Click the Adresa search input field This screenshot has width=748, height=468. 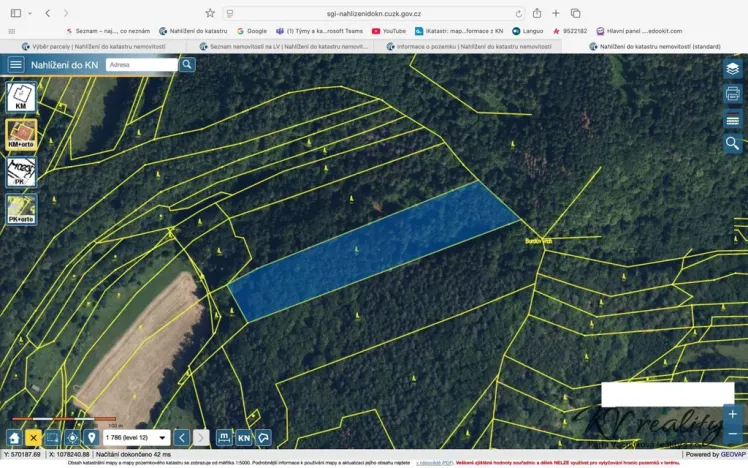coord(141,65)
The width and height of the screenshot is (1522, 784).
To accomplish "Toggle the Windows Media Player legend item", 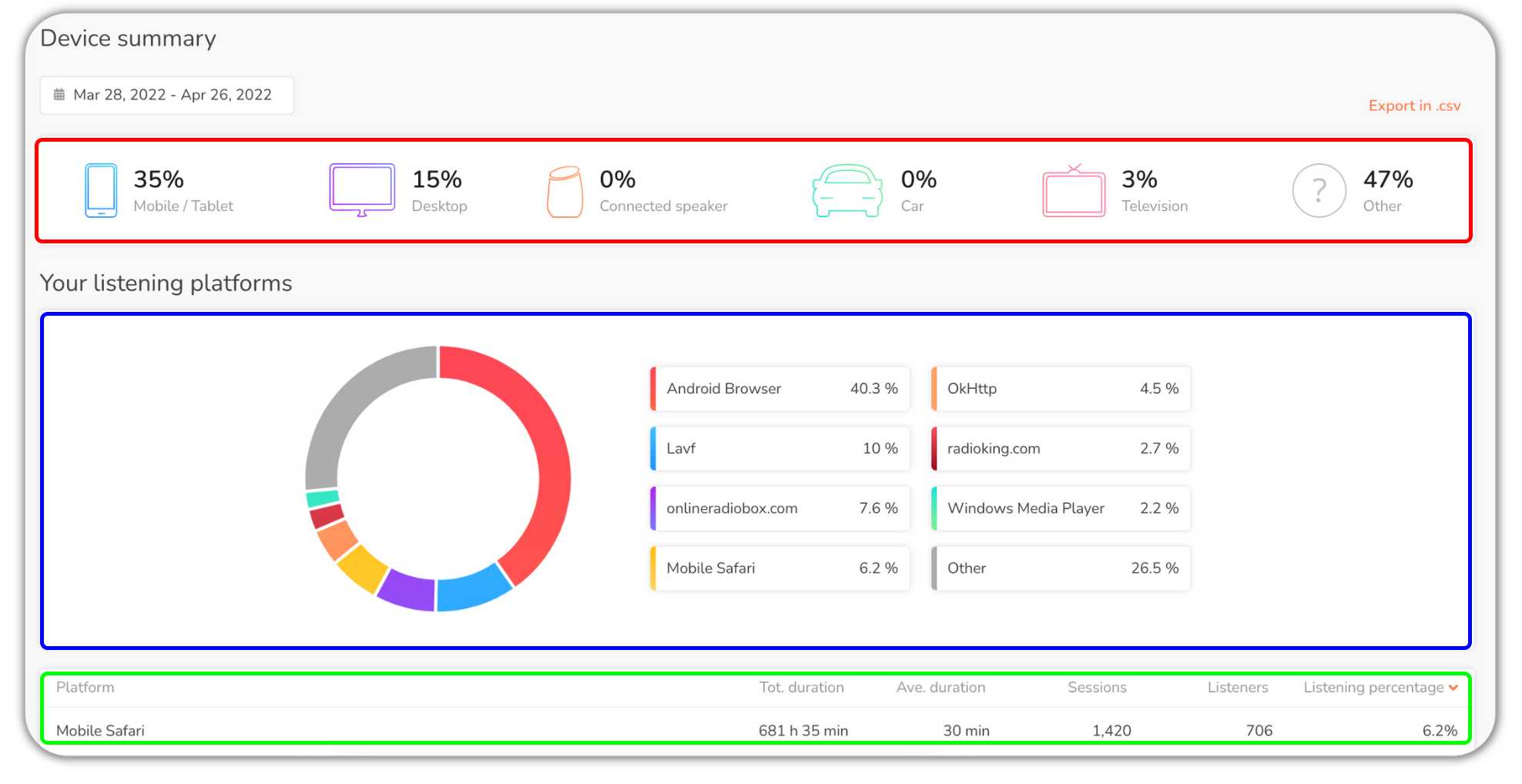I will coord(1061,508).
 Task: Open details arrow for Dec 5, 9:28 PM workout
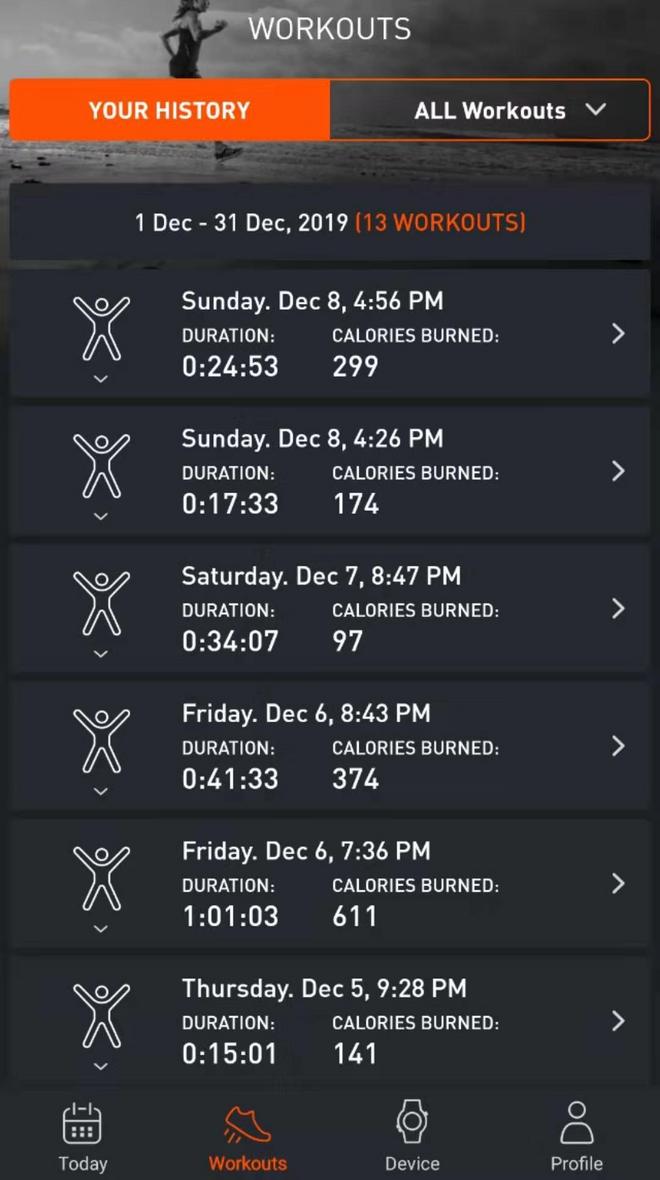pyautogui.click(x=618, y=1021)
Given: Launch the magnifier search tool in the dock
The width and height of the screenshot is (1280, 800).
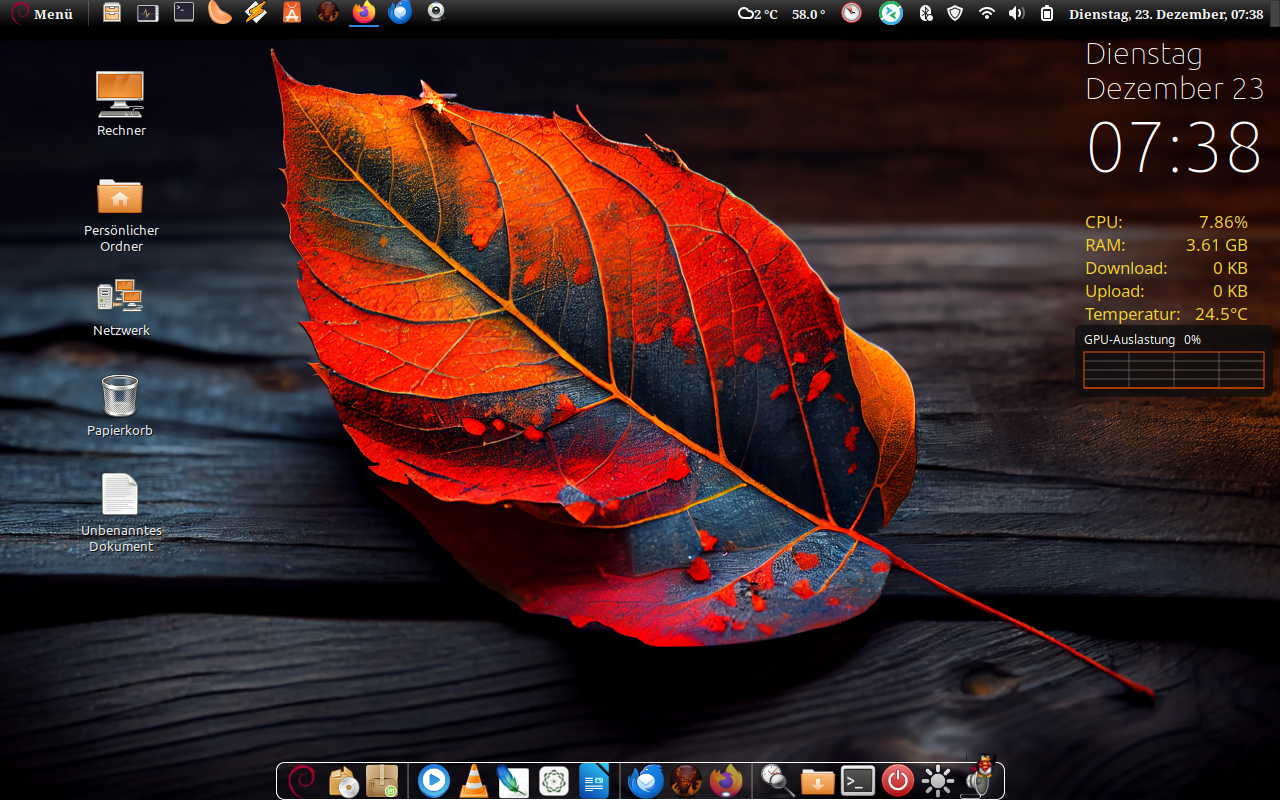Looking at the screenshot, I should pos(777,781).
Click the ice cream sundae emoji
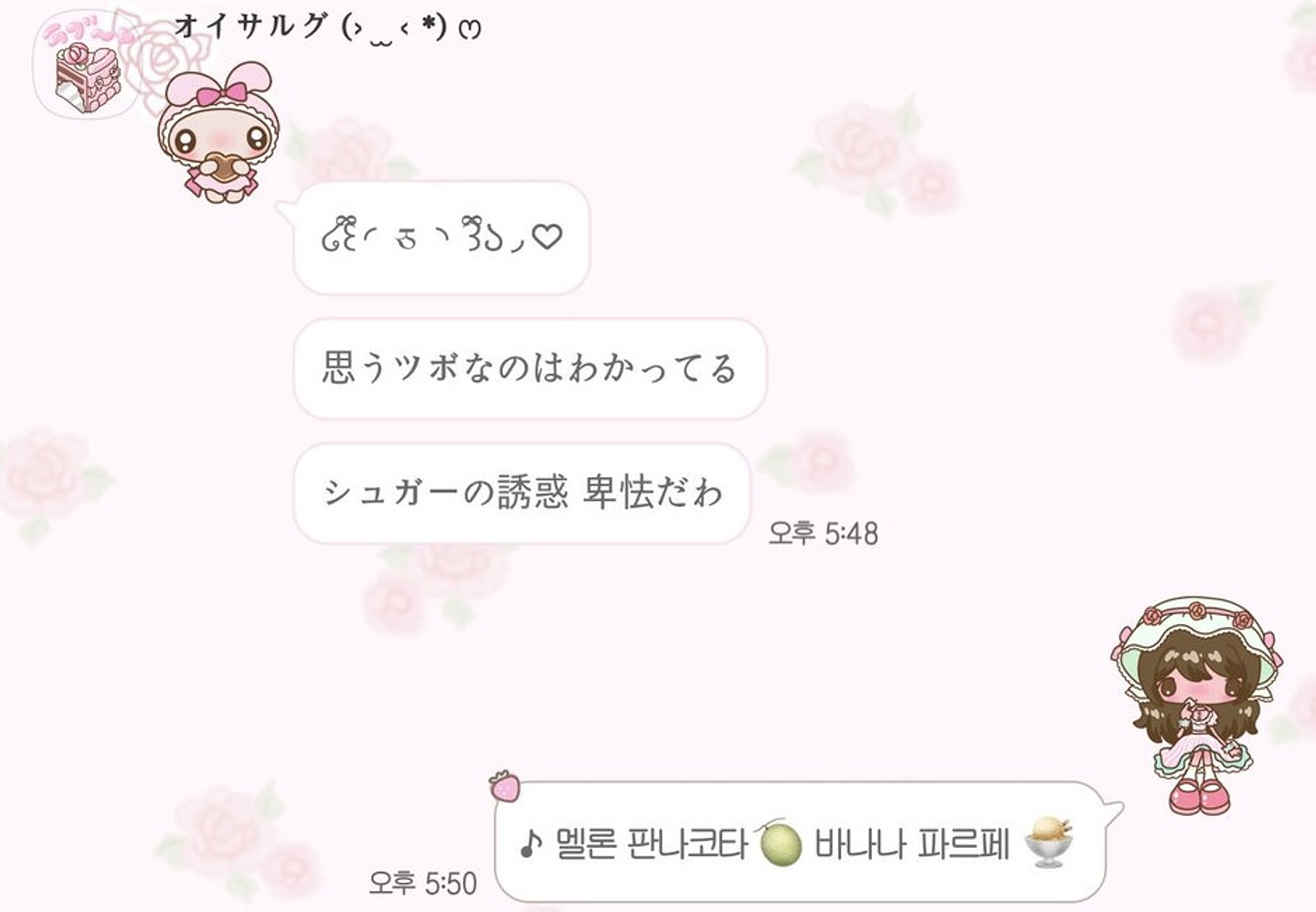This screenshot has height=912, width=1316. [1048, 842]
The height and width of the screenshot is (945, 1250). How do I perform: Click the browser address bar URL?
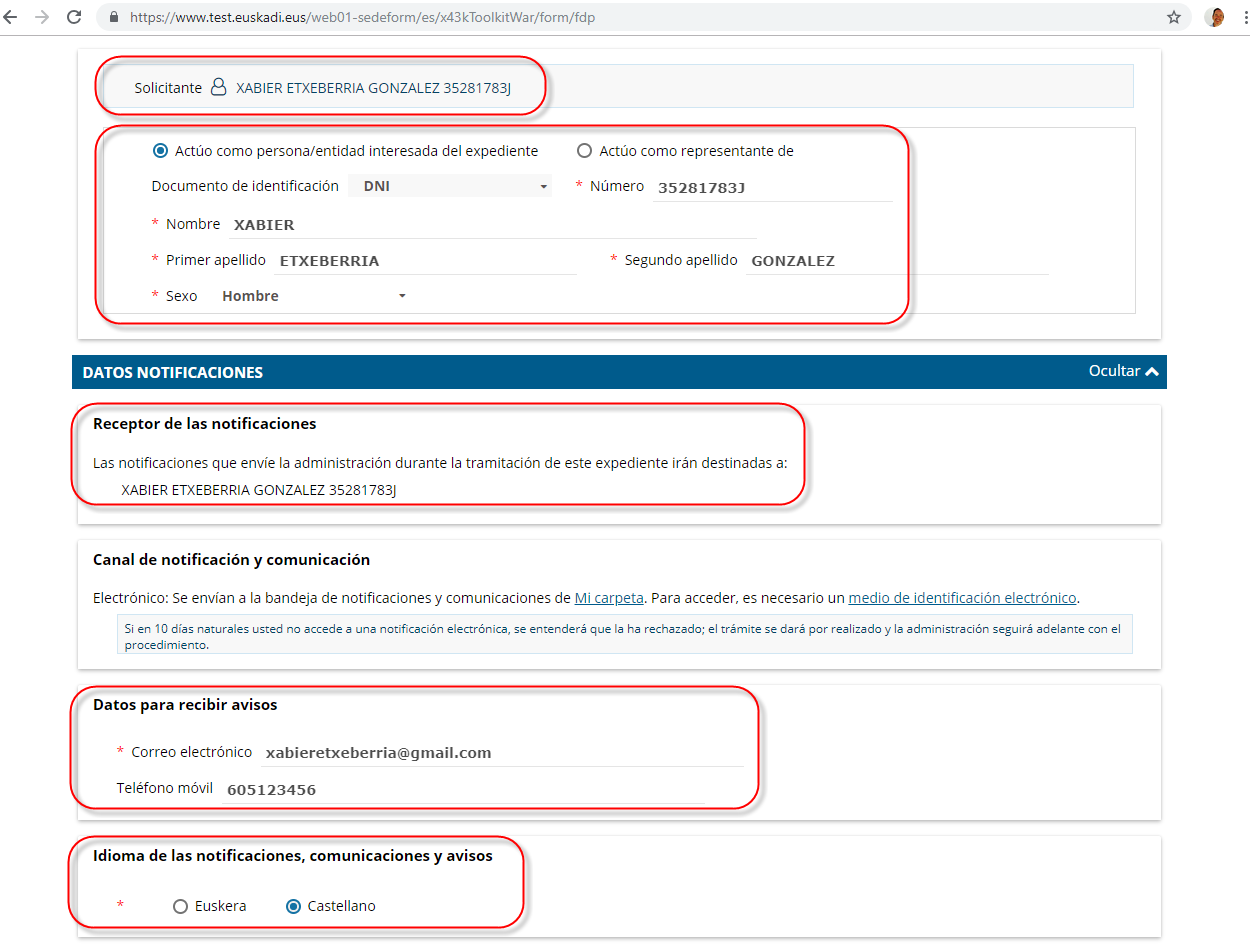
◇ ◇ ◇ ◇
Find the line containing "Click the ice cream sundae emoji", then extract it and every line after it to the end of the data above, exactly and nothing else, without pictures.

_Exercise output_
Click the ice cream sundae emoji
This screenshot has height=912, width=1316. [1048, 842]
The height and width of the screenshot is (945, 1250). How do I perform: Click the browser address bar URL?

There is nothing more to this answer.